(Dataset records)
[Start of section]

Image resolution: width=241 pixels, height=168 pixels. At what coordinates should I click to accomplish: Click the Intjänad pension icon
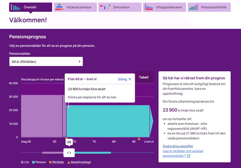[x=59, y=7]
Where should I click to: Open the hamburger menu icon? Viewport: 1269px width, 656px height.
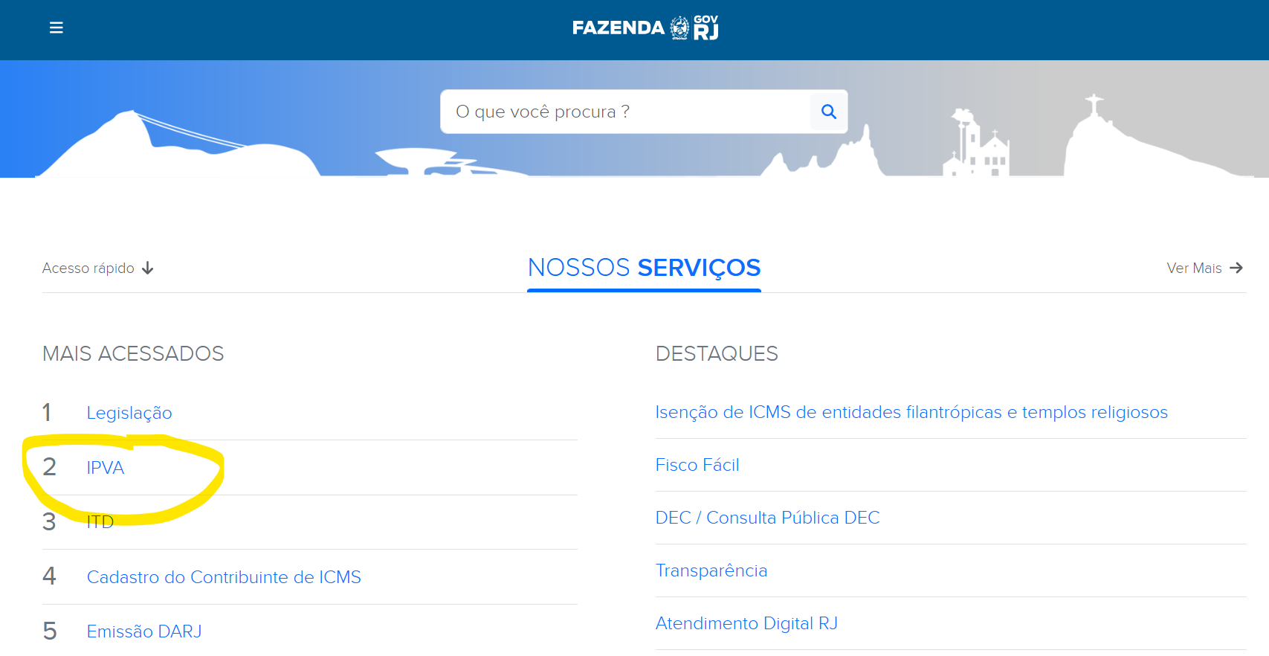(56, 28)
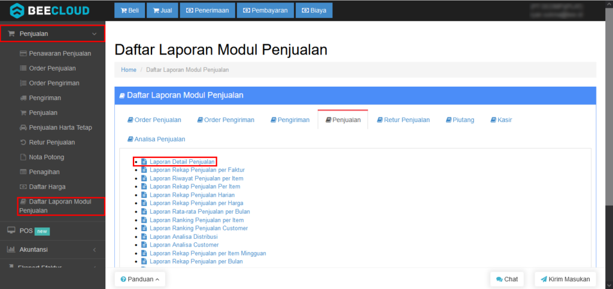Switch to the Retur Penjualan tab

click(403, 120)
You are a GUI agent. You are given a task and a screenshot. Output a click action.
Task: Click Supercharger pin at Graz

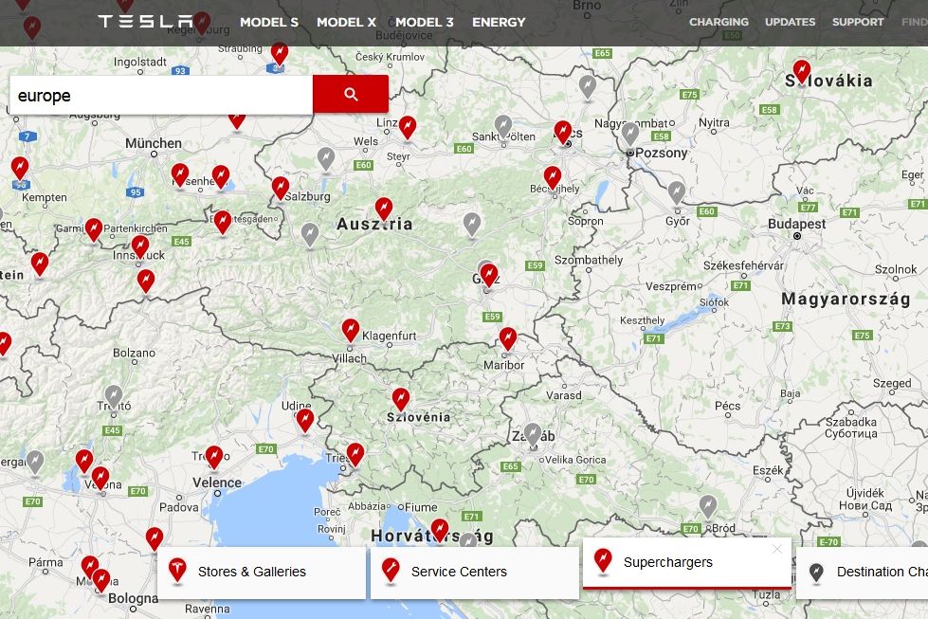489,275
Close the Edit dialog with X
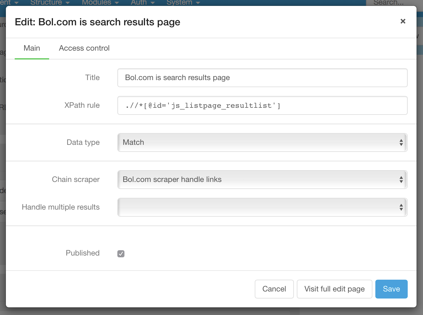The width and height of the screenshot is (423, 315). (x=403, y=21)
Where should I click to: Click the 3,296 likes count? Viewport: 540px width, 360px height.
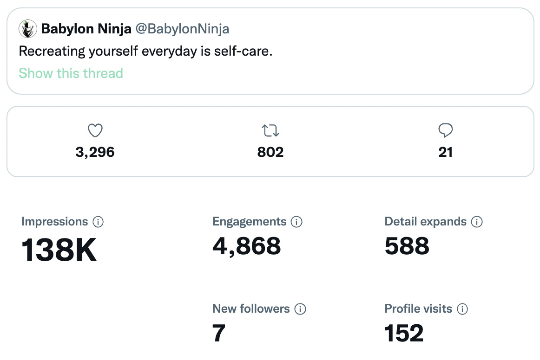click(x=95, y=152)
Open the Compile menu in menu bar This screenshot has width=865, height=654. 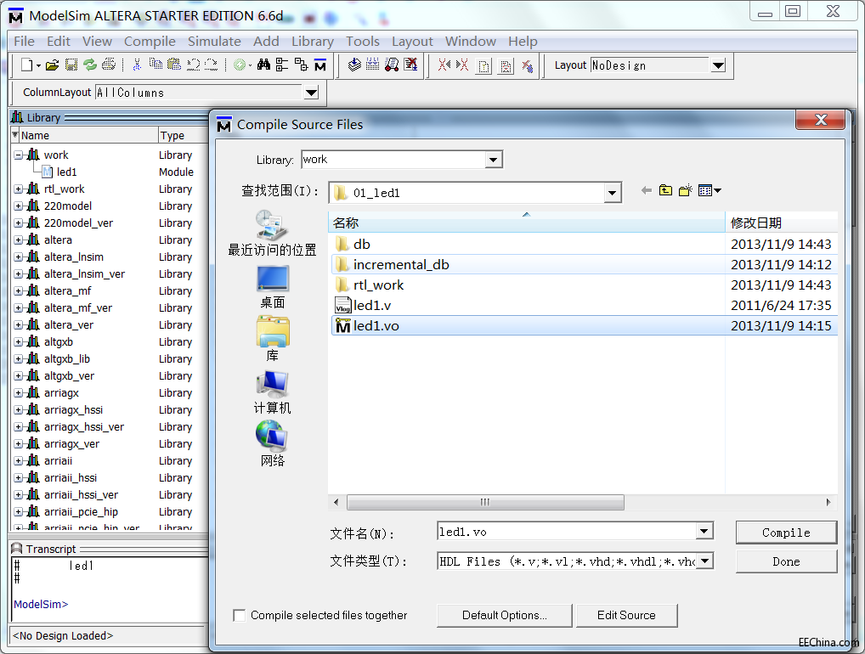coord(150,41)
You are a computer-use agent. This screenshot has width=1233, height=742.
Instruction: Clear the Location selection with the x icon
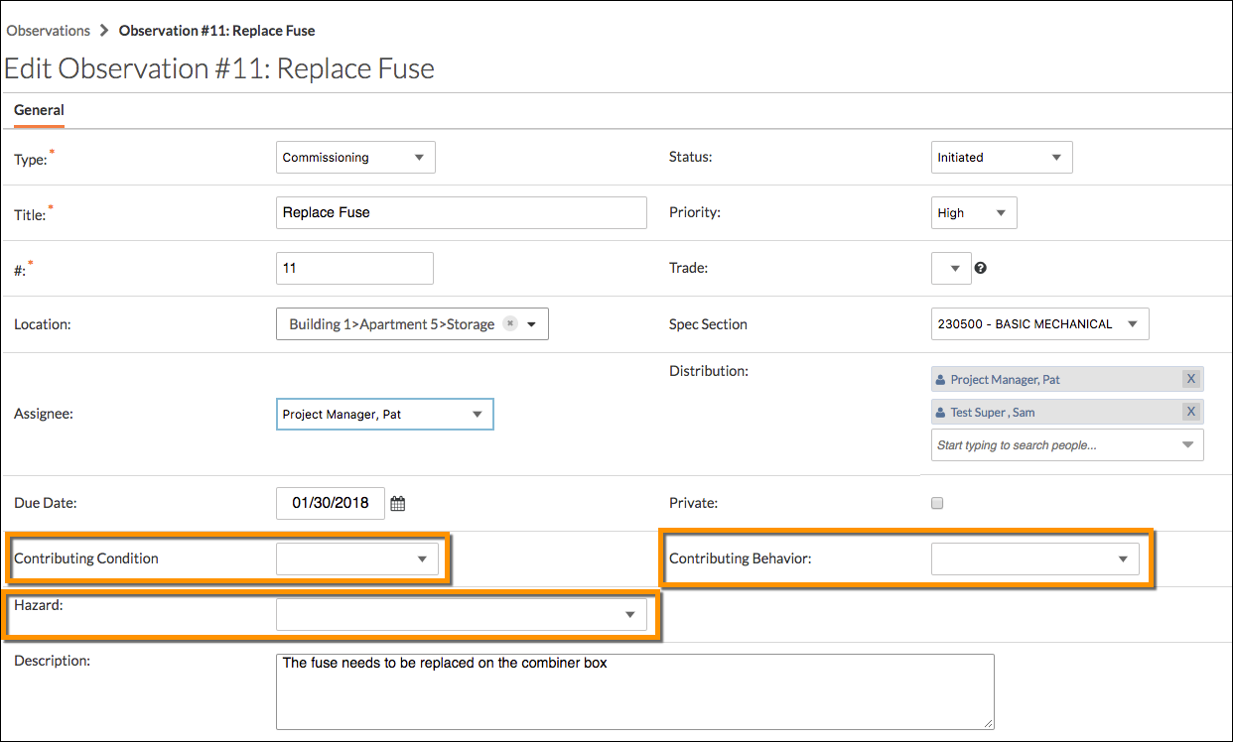[x=509, y=323]

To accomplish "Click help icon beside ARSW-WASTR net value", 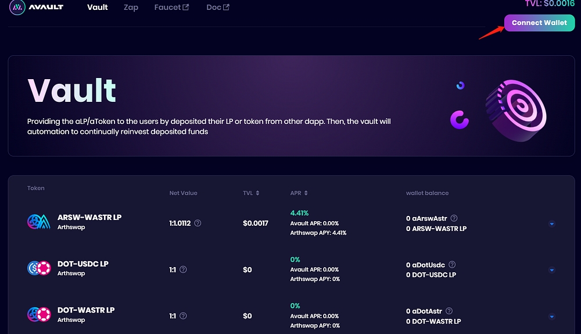I will click(198, 223).
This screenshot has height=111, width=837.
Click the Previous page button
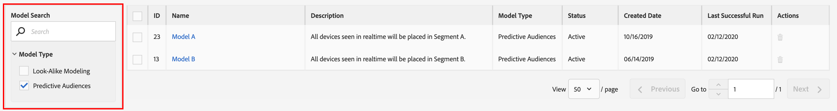657,89
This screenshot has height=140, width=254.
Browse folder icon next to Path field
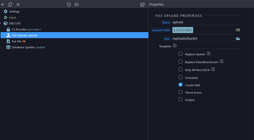click(238, 39)
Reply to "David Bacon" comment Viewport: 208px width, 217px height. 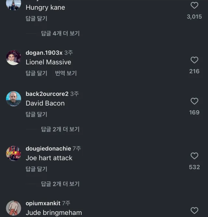(x=36, y=114)
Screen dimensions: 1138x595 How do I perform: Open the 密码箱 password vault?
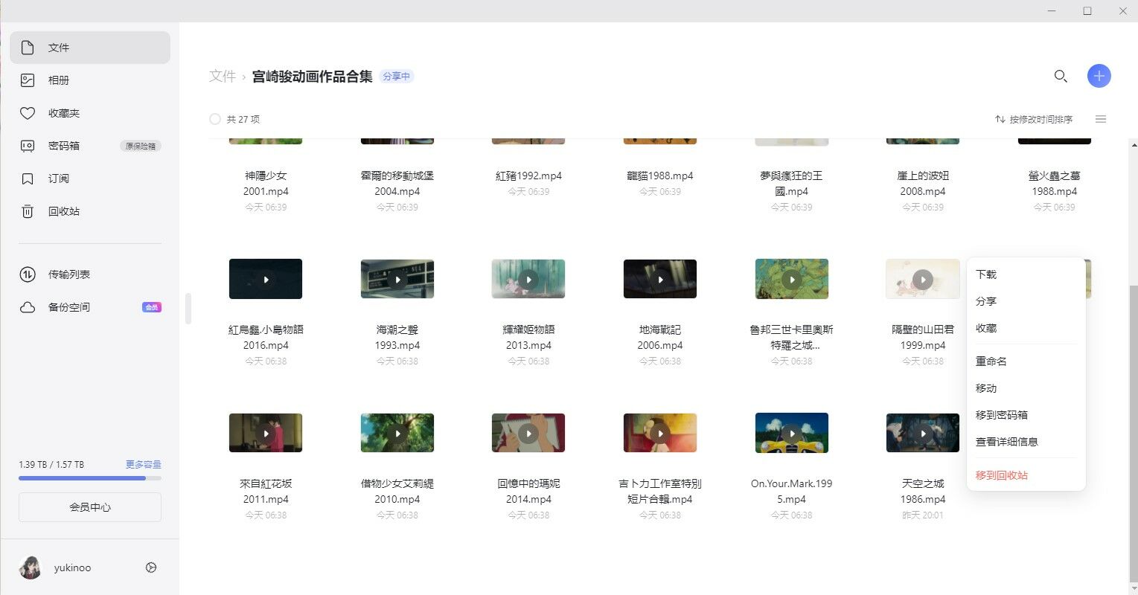pyautogui.click(x=64, y=146)
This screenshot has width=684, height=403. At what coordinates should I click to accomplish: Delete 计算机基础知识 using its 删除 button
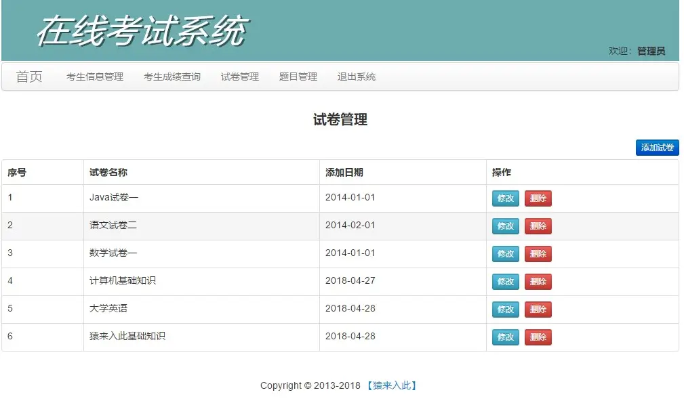tap(538, 281)
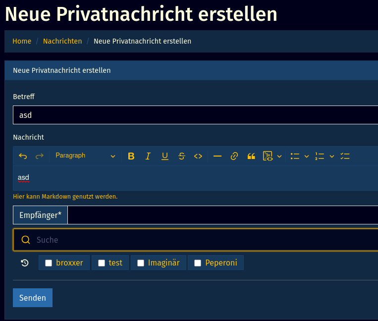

[End of section]

### Exercise details
Lines containing the string "agent" are the ones to copy from the entries above.

### Written response
You are a GUI agent. You are given a task and a screenshot. Output a click action.
You are a computer-use agent. This screenshot has width=1233, height=742.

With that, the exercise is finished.